In summary, the findings suggested that miR-22 had an inhibitory effect on E2-stimulated cell cycle progression, at least in part through inducing cyclin D1-mediated cell cycle arrest.

It has been reported that ER-dependent signaling is important in the regulation of invasion of ER-dependent EEC cells. Thus, transwell chambers precoated with Matrigel were used to study the effect of miR-22 on the invasion ability of ERα-positive RL95-2 and Ishikawa cells. As shown in Fig. 5A, E2 significantly promoted the invasion of RL95-2 and Ishikawa cells, which was effectively reversed by the introduction of miR-22. However, non-specific miRNA had no effect. These findings indicated that miR-22 inhibited E2-induced invasion of ERα-positive RL95-2 and Ishikawa cells, possibly via reducing ERα expression.
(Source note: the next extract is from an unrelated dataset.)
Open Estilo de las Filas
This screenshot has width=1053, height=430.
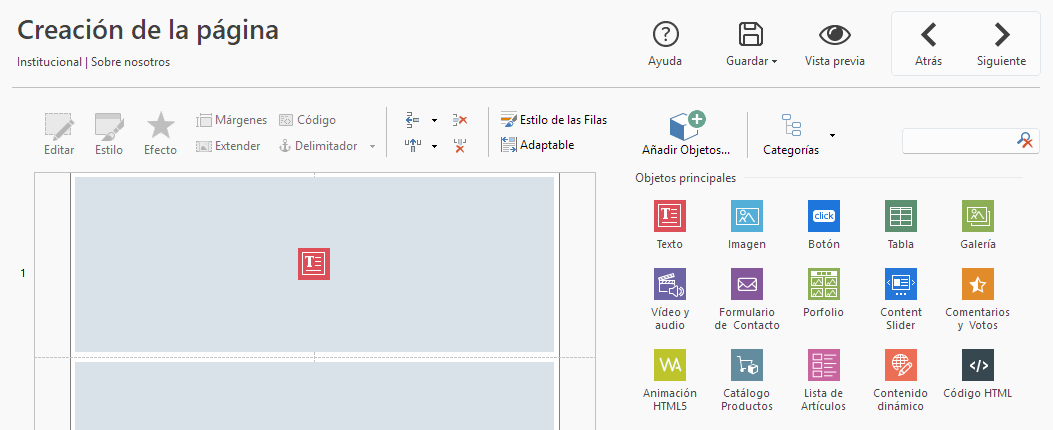tap(554, 120)
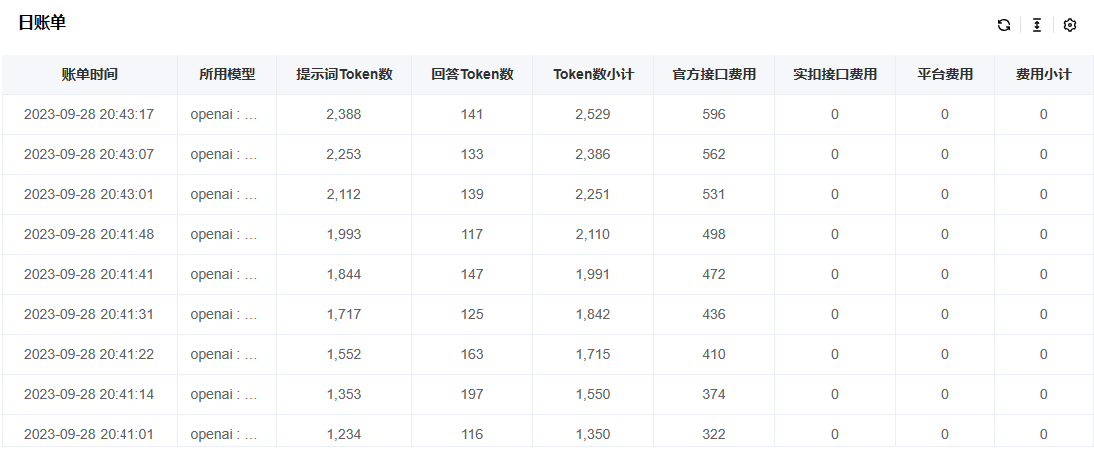
Task: Select the 平台费用 column header
Action: pyautogui.click(x=945, y=74)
Further study was performed to examine the molecular mechanisms involved in the miR-22-induced inhibition of ER-dependent invasion of RL95-2 and Ishikawa cells. Since ER-dependent signaling has been demonstrated to regulate the mRNA and protein expression of MMP-2 and MMP-9 (20), which are key enzymes participating in cellular invasion (21), it was investigated whether miR-22 was able to inhibit E2-induced MMP-2 and MMP-9 secretion in RL95-2 and Ishikawa cells. ELISA data demonstrated that the MMP-2 and MMP-9 protein levels were significantly increased by E2. However, overexpression of miR-22 caused a significant reduction in MMP-2 and MMP-9 secretion (Fig. 5B). These findings suggested that miR-22 inhibited the secretion of MMP-2 and MMP-9 in ERα-positive RL95-2 and Ishikawa cells.